Dan Ariely, psicólogo de la Universidad de Duke, pudiera animar a Haldane para que se autoperdonara. El Ariely rechaza la premisa básica del Sr. Waldfogel. Los economistas, dice, simplemente no entienden. Se dejan seducir por su propia formación para ser egoístas y estrechamente centrados en la eficiencia. Dar regalos, agrega el Sr. Ariely, es “económicamente ineficiente pero socialmente eficiente”.
Bueno, tal vez. Ciertamente, dar un regalo feo, que se deteste, no es una tragedia porque la intención es lo que cuenta. Pero también es cierto que hubiera sido mejor si hubiera elegido uno más bonito.
Una estrategia, defendida independientemente por Kimberley Scharf de la Universidad de Warwick y por Francesca Gino de la Escuela de Negocios de Harvard, es comprar sólo lo que se ha pedido explícitamente.
Esta idea está respaldada por algo de ciencia.
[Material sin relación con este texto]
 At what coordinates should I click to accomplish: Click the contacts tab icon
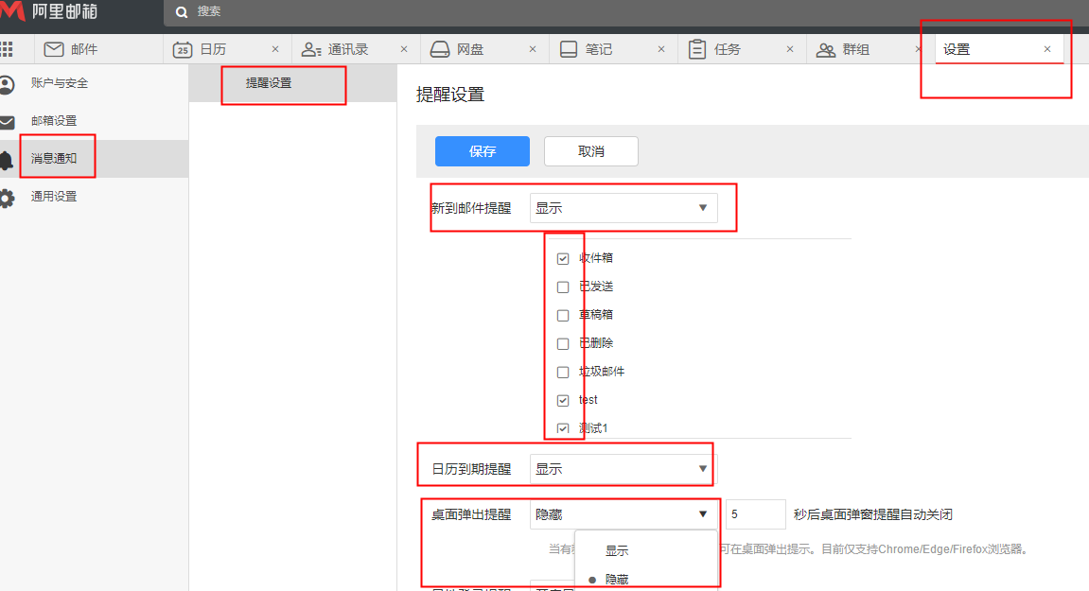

Gino ha publicado material de investigación (con Frank Flynn de Stanford) de la opinión de la gente acerca de las listas de deseos.
“Quienes reciben regalos prefieren recibir los artículos que han pedido, y piensan que quienes cumplen con este ideal son más considerados”, comenta Gino. “Sin embargo, cuando somos nosotros quienes estamos dando el regalo, no nos damos cuenta de que la gente tiende a preferir recibir lo que nos dijeron que querían”.
Básicamente, cuando somos nosotros quienes damos el regalo, despreciamos la lista de deseos y nos volvemos creativos, imaginando que somos más inteligentes de lo que realmente somos; cuando somos quienes lo recibimos, simplemente estaríamos encantados de recibir exactamente lo que pedimos.
Gino busca una lista de deseos cuando le es posible, y puede recordar numerosas ocasiones en las que estaba a punto de comprar un regalo costoso y totalmente inadecuado, sólo para ser salvada por una conversación honesta con el objetivo de su generosidad.
Pero ¿qué pasa con el pobre Waldfogel? Cuando el subtítulo de su libro es “Por qué no debes comprar regalos para las fiestas”, él se pone en la posición de tener toda una vida de ostracismo sin regalos. Pero, según asegura, él todavía recibe regalos, a menudo “café, chocolate o coñac... cosas que mis amigos y familiares saben que yo uso”.
Añade: “Honestamente, ¿qué tan mala puede resultar cualquiera de estas cosas?”